> **What you need to do**:
Return all lines in the data where the string "menu" can be found.

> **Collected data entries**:
▬▬▬

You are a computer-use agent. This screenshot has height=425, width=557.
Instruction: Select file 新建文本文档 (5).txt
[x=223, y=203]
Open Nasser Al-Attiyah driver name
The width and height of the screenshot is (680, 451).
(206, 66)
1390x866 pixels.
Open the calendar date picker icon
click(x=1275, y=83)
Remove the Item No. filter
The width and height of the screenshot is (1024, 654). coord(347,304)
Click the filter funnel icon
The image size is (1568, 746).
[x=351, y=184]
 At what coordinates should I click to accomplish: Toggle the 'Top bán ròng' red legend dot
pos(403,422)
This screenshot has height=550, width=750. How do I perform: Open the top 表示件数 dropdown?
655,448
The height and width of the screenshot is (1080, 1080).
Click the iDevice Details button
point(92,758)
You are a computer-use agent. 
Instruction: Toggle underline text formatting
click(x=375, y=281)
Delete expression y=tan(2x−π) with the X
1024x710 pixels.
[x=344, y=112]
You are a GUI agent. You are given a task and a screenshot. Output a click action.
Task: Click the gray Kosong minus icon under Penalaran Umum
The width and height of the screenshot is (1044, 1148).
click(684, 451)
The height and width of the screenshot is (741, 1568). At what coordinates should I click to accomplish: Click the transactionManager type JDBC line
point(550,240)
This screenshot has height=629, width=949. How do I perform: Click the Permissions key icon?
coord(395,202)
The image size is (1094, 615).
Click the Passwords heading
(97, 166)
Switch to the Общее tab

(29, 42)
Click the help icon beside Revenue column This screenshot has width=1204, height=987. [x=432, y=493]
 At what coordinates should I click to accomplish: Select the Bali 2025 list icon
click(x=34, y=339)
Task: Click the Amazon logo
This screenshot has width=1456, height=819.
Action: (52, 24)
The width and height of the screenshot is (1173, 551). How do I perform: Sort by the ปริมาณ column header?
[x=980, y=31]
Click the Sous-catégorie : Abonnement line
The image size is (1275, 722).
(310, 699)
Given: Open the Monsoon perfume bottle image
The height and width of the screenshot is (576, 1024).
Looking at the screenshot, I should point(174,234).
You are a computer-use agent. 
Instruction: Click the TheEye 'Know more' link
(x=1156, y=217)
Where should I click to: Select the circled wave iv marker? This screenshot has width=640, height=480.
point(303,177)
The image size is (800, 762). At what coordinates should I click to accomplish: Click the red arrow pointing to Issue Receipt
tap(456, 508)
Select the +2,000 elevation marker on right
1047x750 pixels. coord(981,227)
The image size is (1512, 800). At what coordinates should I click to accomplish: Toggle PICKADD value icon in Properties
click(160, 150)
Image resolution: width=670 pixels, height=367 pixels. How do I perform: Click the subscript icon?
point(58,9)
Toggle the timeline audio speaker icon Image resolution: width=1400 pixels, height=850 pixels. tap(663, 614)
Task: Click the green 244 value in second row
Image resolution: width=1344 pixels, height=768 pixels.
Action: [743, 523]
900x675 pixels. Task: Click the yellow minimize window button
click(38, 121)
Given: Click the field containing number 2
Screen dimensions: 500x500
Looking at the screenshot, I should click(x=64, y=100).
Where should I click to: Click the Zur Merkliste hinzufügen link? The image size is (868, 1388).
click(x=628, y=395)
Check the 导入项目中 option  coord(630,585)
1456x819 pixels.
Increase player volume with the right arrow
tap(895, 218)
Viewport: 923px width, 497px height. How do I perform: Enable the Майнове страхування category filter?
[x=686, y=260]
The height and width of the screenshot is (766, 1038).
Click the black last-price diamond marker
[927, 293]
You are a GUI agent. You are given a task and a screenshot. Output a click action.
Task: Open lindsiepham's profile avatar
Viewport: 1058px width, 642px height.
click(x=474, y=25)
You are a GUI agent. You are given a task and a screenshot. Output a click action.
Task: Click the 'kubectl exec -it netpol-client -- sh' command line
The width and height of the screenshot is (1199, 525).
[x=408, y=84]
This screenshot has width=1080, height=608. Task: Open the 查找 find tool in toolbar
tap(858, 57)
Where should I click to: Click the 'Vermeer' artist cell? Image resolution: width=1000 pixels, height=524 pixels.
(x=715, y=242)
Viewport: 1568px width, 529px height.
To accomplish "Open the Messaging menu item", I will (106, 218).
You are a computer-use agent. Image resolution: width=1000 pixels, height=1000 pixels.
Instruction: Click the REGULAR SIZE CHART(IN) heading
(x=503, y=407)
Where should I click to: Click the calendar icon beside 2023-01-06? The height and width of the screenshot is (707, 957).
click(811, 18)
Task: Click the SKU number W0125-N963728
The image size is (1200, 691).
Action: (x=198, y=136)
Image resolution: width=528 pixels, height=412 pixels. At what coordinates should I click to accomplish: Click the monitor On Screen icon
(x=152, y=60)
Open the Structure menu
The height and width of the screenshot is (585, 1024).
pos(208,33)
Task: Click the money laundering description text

▬▬▬

> **Result**:
To accomplish "Open the Messaging menu item", I will (106, 218).
Open the Structure menu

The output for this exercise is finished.